By default baredSC_2d uses 50 bins in x and 50 bins in y. But to increase the speed we use only 20 bins:

$ nnorm=1
$ baredSC_2d \
    --input example/nih3t3_generated_second.txt \
    --geneXColName 1_0.5_0.5_0.5_0.5_0.5_x \
    --geneYColName 1_0.5_0.5_0.5_0.5_0.5_y \
    --metadata1ColName group \
    --metadata1Values group1 \
    --output example/second_example_2d_cellgroup1_${nnorm}gauss_nx20 \
    --nnorm ${nnorm} \
    --nx 20 --ny 20 \
    --figure example/second_example_2d_cellgroup1_${nnorm}gauss_nx20.png \
    --title "second example 2d cell group 1 ${nnorm} gauss 20 bins"

We see that the correlation found is 0.44 +/- 0.11.
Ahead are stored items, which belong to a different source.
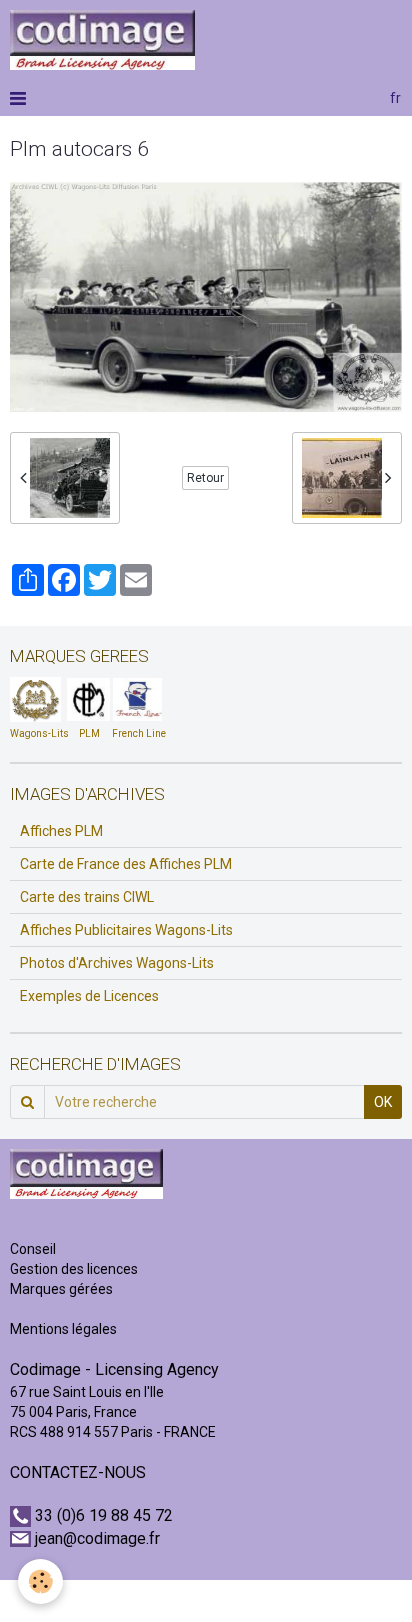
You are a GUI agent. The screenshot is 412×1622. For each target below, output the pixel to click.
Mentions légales (63, 1329)
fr (395, 98)
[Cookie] (40, 1581)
../../_images/second_example_2d_cellgroup1_1gauss_nx20_corner.png

Let see how this changes if we reduce the scale of the Normal distribution of the prior to 0.1

$ nnorm=1
$ baredSC_2d \
    --input example/nih3t3_generated_second.txt \
    --geneXColName 1_0.5_0.5_0.5_0.5_0.5_x \
    --geneYColName 1_0.5_0.5_0.5_0.5_0.5_y \
    --metadata1ColName group \
    --metadata1Values group1 \
    --output example/second_example_2d_cellgroup1_${nnorm}gauss_nx20_smallSP \
    --nnorm ${nnorm} \
    --nx 20 --ny 20 \
    --scalePrior 0.1 \
    --figure example/second_example_2d_cellgroup1_${nnorm}gauss_nx20_smallSP.png \
    --title "second example 2d cell group 1 ${nnorm} gauss small scalePrior"

We see that the correlation drop to 0.18 +/- 0.08.

../../_images/second_example_2d_cellgroup1_1gauss_nx20_smallSP_corner.png

On the contrary, if we know that there is a correlation we can increase this value in order to remove the penalty on high correlation coefficient.

$ nnorm=1
$ baredSC_2d \
    --input example/nih3t3_generated_second.txt \
    --geneXColName 1_0.5_0.5_0.5_0.5_0.5_x \
    --geneYColName 1_0.5_0.5_0.5_0.5_0.5_y \
    --metadata1ColName group \
    --metadata1Values group1 \
    --output example/second_example_2d_cellgroup1_${nnorm}gauss_nx20_largeSP \
    --nnorm ${nnorm} \
    --nx 20 --ny 20 \
    --scalePrior 3 \
    --figure example/second_example_2d_cellgroup1_${nnorm}gauss_nx20_largeSP.png \
    --title "second example 2d cell group 1 ${nnorm} gauss large scalePrior"

We see that the correlation is now at 0.51 +/- 0.11.

../../_images/second_example_2d_cellgroup1_1gauss_nx20_largeSP_corner.png

However, these settings may detect (anti-)correlations in situation where there is no, that’s why we recommand the default value if you don’t have any knowledge on the correlation you expect.